# AC to DC help please



## Weedologist (Jan 7, 2007)

With the threat of power failure looming, I am curious about running the well pump and furnace fan from a heavy duty truck battery. Is an inverter needed? Also, we have an inverter for the car that converts from the cigarette lighter to three prong AC outlets. Will this work with what I want to do? How can I change the electrical connections from the well pump or furnace fan into a 3 prong cord so that it will plug into this inverter so that it will allow me to power these with the car. Is this possible? Thank you very much and good day.


----------



## mightybooboo (Feb 10, 2004)

I dont think it will work because the truck battery just doesnt have the capacity.For the power needed to run a well pump,it will destroy the thin plates in an automotive battery.

Maybe could run the well pump with the truck running,need to know the well pumps size and the math whiz folks here can help you.

Knowing what you want to run power wise is needed to determine what batteries and inverter would be needed.

It CAN be done,but not without some added things,like at least 2 trojan 6 volt deep cycle batteries(or equivalent) for instance.

You will get better answers,just wanted you to have some fast info.

BooBoo :gromit:


----------



## ET1 SS (Oct 22, 2005)

Our well pump is on a 220 VAC breaker, 20 amperes.

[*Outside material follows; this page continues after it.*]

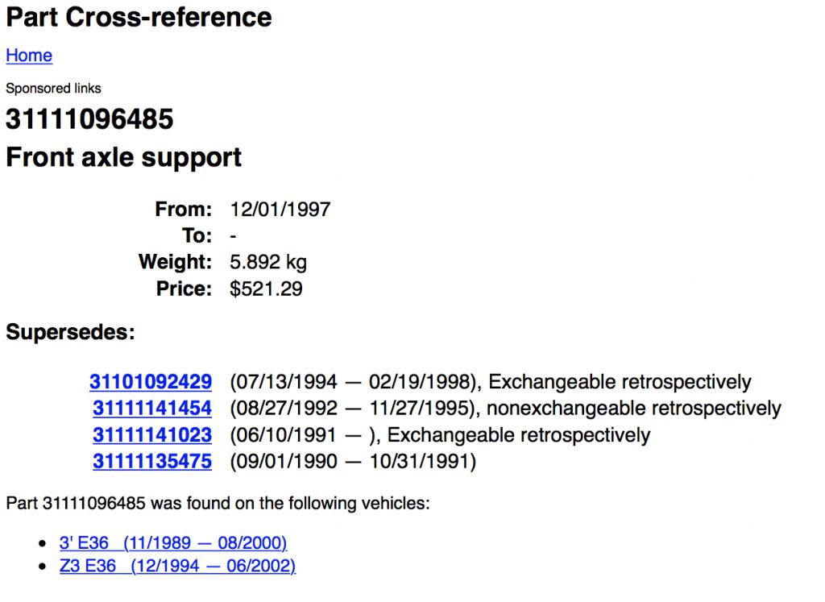The image size is (825, 602).
Task: Open superseded part 31111141454
Action: [152, 409]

When it cranks up it uses like around 14 peak, and then drops back down to 7.

If you have an inverter that can handle that, it would be impressive.

I have looked into it.

Deep cycle marine batteries can handle it all. But the trick is the alternator.


----------



## Runners (Nov 6, 2003)

ET1 SS is describing a typical 1/2hp, 240 volt AC submersible well pump... 1680 watts! In a 12volt DC to 240volt AC conversion.... your talking a whopping 140amps running... maybe 300amps starting! Good LUCK finding an off the shelf 240v inverter! In case you're still wondering, your truck/car alternator usually falls into the 50-65amp range, not near enough power.

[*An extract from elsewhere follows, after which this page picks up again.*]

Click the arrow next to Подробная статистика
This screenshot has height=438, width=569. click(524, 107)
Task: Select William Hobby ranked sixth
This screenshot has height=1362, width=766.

Furnace fan is another story - YES!!! Most fall into that small 3-5amp, 120volt range (plan on double amps to start), but many of them could run off a 600-1000 watt modified sine-wave inverter.

NEC says you need a means of electrical disconnect at the appliance (Furnace). This is usually done with a simple switch (like a wall switch mounted in a box).
...here's how you do it...
1. Turn off the breaker to the furnace - be absolutely sure it's OFF!
2. Replace the switch with a simple receptical, so the power coming from the fuse/breaker panel goes to the receptical instead of the switch.
3. punch out a knockout (looks like a quarter), add a romex connector to the hole, and wire in a short cord with a 3 prong plug (as you called it), wire it to the furnace leads/wires. If you can't figure out "where" to ground the green wire, it goes to the electrical box - you MUST ground it.
4 replace the switch cover with a receptical cover, close up the whole thing - DONE!

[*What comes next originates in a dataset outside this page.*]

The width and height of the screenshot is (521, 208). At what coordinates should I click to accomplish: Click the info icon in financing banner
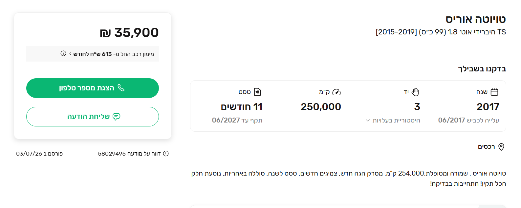tap(63, 53)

Plug in the furnace for GRID power, unplug and plug into alternative power source for OFF GRID power. You still have a means of disconnect at the appliance, and you can power the furnace from an alternate source. Granted the AC won't run, but if you got a typical LPG furnace, you're good to go. If you got an oil burner, make sure you get a big enough inverter to run it.


----------



## mightybooboo (Feb 10, 2004)

ET1 SS said:


> Deep cycle marine batteries can handle it all. But the trick is the alternator.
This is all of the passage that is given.